## Assigned task
Give back word for word every line from the one that includes "Task: Open Developer API in the sidebar" through the last line of the listing, and nothing besides.

Supplied entries Block Start

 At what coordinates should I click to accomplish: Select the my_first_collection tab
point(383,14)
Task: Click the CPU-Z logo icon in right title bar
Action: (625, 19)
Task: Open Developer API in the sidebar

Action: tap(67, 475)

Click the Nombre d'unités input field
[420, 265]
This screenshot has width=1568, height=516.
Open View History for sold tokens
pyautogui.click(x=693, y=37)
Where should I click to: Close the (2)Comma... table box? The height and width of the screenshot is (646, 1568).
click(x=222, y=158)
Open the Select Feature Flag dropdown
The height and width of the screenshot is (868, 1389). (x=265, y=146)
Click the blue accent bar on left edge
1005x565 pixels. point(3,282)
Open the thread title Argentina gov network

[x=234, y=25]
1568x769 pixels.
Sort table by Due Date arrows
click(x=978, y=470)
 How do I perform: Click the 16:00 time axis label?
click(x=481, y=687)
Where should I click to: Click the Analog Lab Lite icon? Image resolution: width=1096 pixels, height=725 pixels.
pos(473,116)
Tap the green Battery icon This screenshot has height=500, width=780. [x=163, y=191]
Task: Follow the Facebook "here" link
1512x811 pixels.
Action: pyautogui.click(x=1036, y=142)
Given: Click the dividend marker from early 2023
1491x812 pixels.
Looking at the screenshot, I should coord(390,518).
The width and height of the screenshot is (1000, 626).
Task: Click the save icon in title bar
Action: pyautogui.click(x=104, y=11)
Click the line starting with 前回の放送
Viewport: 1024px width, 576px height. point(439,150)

Supplied entries Block End

## Written answer
Task: Open Developer API in the sidebar

Action: tap(67, 475)

Click the Nombre d'unités input field
[420, 265]
This screenshot has width=1568, height=516.
Open View History for sold tokens
pyautogui.click(x=693, y=37)
Where should I click to: Close the (2)Comma... table box? The height and width of the screenshot is (646, 1568).
click(x=222, y=158)
Open the Select Feature Flag dropdown
The height and width of the screenshot is (868, 1389). (x=265, y=146)
Click the blue accent bar on left edge
1005x565 pixels. point(3,282)
Open the thread title Argentina gov network

[x=234, y=25]
1568x769 pixels.
Sort table by Due Date arrows
click(x=978, y=470)
 How do I perform: Click the 16:00 time axis label?
click(x=481, y=687)
Where should I click to: Click the Analog Lab Lite icon? Image resolution: width=1096 pixels, height=725 pixels.
pos(473,116)
Tap the green Battery icon This screenshot has height=500, width=780. [x=163, y=191]
Task: Follow the Facebook "here" link
1512x811 pixels.
Action: pyautogui.click(x=1036, y=142)
Given: Click the dividend marker from early 2023
1491x812 pixels.
Looking at the screenshot, I should coord(390,518).
The width and height of the screenshot is (1000, 626).
Task: Click the save icon in title bar
Action: pyautogui.click(x=104, y=11)
Click the line starting with 前回の放送
Viewport: 1024px width, 576px height. point(439,150)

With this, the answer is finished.